Friday, June 8, 2012

Healing the Broken Relationship With God

Submitted by Randy Rowland


Derek Webb, formerly of Caedmon's Call, sings a song of hope for justice along with recognition that all of us help make up an unjust world.  The final verse of Webb's song "This Too Will Be Made Right" underscores how fostering an unjust world comes back on all of us:

     I don't know the suffering of people outside my front door.
     I join the oppressors of those who I choose to ignore.
     I'm trading comfort for human life
     And that's not just murder, it's suicide;
     This too shall be made right.

As we move forward in looking at justice, we move from a foundation rooted in God's plan for all of creation to be whole and properly ordered.  This state is called shalom.  We move forward with the conviction that God's plan of shalom has been severely damaged by networks of broken relationships in which we all participate.

We all populate networks of broken relationships at 4 levels.  We have a broken relationship with God.  We have a broken relationship with ourselves as we under-perform our true humanity.  We have broken networks of relationships with others that lead to a deeply disordered society and harmful systems of injustice and poverty.  And, we also suffer from a broken relationship with creation itself as we damage the planet, litter space with dangerous junk, and exterminated species of life God asked us to take care of.

The first layer in the network of broken relationships in which we participate is a broken relation ship with God, where God is ignored, or God's image is distorted in such a way that God's intention for creation is not fulfilled through us, His people.

The starting point for repaired and restored relationship is with God.  To that end, listen to God's word from Deuteronomy 6:1-12, There are the commands, decrees, and laws the Lord your God directed me to teach you to observe in the land that you are crossing Jordan to possess, so that you, your children, and their children after them may fear the Lord your God as long as you live by keeping His decrees and commands that I give you, and so that you may enjoy long life.  Hear, Israel, and be careful to obey so that it may go well with you and that you may increase greatly in a land flowing with milk and honey, just as the Lord, the God of your ancestors, promised you.  Hear, O Israel: The Lord our God, the Lord is one.  Love the Lord your God with all your heart and with all your soul and with all your strength.  There commandments that I give you today are to be on your heats.  Impress them on you children.  Talk about them when you sit at home and when you walk along the road, when you lie down and when you get up.  Tie them as symbols on your hands and bind them on your foreheads.  Write them on the door frames of your houses and on your gates.  When the Lord your God brings you into the land He swore to your fathers, to Abraham, Isaac, and Jacob, -- to give you a land with large, flourishing cities you did not build, houses filled with all kinds of good things you did not provide, wells you did not dig, and vineyards and olive groves you did not plant -- then when you eat and are satisfied, be careful that you do not forget the Lord, who brought you out of Egypt, out of the land of slavery.
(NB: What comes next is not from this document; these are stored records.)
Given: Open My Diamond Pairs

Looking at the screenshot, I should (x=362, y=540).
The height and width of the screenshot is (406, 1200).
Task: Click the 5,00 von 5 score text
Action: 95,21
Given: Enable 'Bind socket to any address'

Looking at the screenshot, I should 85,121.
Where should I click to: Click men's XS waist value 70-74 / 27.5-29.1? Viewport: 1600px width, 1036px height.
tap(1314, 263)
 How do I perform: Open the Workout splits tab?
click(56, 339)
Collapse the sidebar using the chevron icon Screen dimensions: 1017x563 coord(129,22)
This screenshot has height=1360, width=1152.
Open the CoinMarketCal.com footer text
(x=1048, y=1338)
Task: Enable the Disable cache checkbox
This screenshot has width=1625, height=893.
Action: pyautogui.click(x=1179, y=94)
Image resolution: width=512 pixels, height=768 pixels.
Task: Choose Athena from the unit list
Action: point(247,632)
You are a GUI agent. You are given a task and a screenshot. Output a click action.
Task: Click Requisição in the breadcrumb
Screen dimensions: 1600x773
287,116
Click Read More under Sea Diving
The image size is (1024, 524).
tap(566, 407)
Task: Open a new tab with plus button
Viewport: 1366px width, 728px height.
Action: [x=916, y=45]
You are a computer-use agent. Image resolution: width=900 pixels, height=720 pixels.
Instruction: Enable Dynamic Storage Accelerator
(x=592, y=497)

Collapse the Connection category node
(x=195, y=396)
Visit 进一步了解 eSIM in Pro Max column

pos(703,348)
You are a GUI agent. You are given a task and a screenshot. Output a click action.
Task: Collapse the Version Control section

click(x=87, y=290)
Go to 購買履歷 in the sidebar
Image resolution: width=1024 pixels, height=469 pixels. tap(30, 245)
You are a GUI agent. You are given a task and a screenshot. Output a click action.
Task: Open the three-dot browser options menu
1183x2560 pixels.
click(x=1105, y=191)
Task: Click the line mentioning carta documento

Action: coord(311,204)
Key notes for righting relationships with God and clearing up faulty God-views:

     1.  SHEMA - "hear" - listen to God:  My grandma Rowland was really cool.  Every once in a while, I would be sprouting a bad way of thinking and she would not say, "No!" or, "Shut up!"  Grandma would say, "Listen to yourself."  Then she would quote me back.  Then it would wind up with me listening to her and really hearing what she was saying from the depths of her life to the heart of me.  This kind of encounter is a SHEMA event: Now hear this.
     2.  ONE GOD - The Lord is one - He is the center that must hold for all the other relationships to matter.  
          a.  There is no room for "a little religion never hurt anyone."  
          b.  Most of the religious damage done in the history of the world by Christians was done by those who had "a little religion" attached to their ambitions.
     3.  LOVE GOD - give one's self fully and sacrificially.
          a.  Heart - Intellect + Intuition
          b.  Soul - Emotion + Relational
          c.  Strength - Will + Resolve +Energy Spent
     4.  Create rituals and habits of remembering and listening.
          a.  Public Worship
          b.  Scripture study in depth
          c.  Prayer that includes listening and meditating on God's word
          d.  Small groups
          e.  Engagement in the Missions of God in risky ways
          f.  Remember that every success, entitlement, and achievement that comes our way is a temptation to forget God and crown ourselves as lord of the universe.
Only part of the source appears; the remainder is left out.